User-defined words with multibyte characters

When used in the context of user-defined words, the term multibyte refers to three types of words.

The three types of words are:

  • Words formed of DBCS characters, possibly combined with single-byte characters
  • Words formed of UTF-8 characters that are composed of one or more bytes
  • Words formed of EUC characters that are composed of one or more bytes

These are the rules for forming user-defined words with multibyte characters:

Contained characters
A user-defined word can consist of both single-byte and multibyte characters. If a character exists in both single-byte and multibyte forms, its single-byte and multibyte representations are not equivalent.

The single-byte characters in the user-defined word are limited to the following characters:

  • Latin letters uppercase A through Z
  • Latin letters lowercase a through z
  • digits 0 through 9
  • - (hyphen)
  • _ (underscore)

The single-byte encoded hyphen cannot appear as the first or last character in such words.

The single-byte encoded underscore cannot appear as the first character in such words.

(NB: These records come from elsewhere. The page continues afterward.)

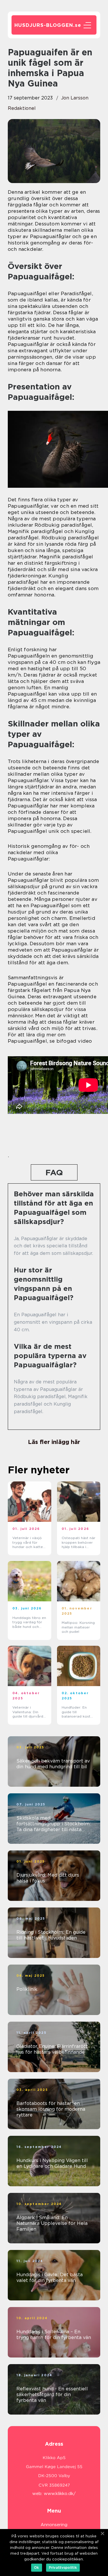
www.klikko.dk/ (60, 2493)
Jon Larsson (74, 98)
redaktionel (22, 108)
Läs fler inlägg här (54, 1441)
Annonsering (54, 2524)
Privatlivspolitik (63, 2567)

Uppercase and lowercase letters
In COBOL words, each lowercase single-byte encoded character "a" through "z" is considered to be equivalent to its corresponding single-byte encoded uppercase character. Multibyte-encoded uppercase and lowercase letters are not equivalent.
Value range
Valid value ranges for multibyte characters depend on the specific code page being used.
Maximum length
30 bytes. The number of characters that you can specify in 30 bytes varies depending on the source code page and the characters used in the user-defined word.
Continuation
Words formed with multibyte characters cannot be continued across lines.
Use of shift-out and shift-in characters
Applicable only when the dummy shift-out/shift-in (SOSI) compiler option is in effect. See SOSI in the COBOL for Linux® on x86 Programming Guide for details of the SOSI compiler option.